WHAT YOU NEED TO DO:
Pick out each line below containing "Given".

________

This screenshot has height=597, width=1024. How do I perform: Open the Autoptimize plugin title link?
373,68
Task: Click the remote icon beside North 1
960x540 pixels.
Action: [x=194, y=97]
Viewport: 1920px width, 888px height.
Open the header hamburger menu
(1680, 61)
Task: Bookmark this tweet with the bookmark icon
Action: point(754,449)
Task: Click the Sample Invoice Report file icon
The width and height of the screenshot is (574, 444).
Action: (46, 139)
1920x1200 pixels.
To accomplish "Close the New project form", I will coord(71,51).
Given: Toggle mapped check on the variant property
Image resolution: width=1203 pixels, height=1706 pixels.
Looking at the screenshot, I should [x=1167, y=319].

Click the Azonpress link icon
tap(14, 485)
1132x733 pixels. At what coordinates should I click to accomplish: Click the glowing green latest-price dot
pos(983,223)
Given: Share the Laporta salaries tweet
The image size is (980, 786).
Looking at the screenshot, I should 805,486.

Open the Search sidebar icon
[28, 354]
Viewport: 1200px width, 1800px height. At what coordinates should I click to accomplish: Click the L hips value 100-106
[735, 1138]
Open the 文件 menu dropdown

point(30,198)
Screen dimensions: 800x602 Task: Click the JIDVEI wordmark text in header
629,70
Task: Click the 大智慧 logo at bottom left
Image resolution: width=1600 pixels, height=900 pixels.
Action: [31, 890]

________

EXERCISE SOLUTION:
Given: Toggle mapped check on the variant property
Given: Share the Laporta salaries tweet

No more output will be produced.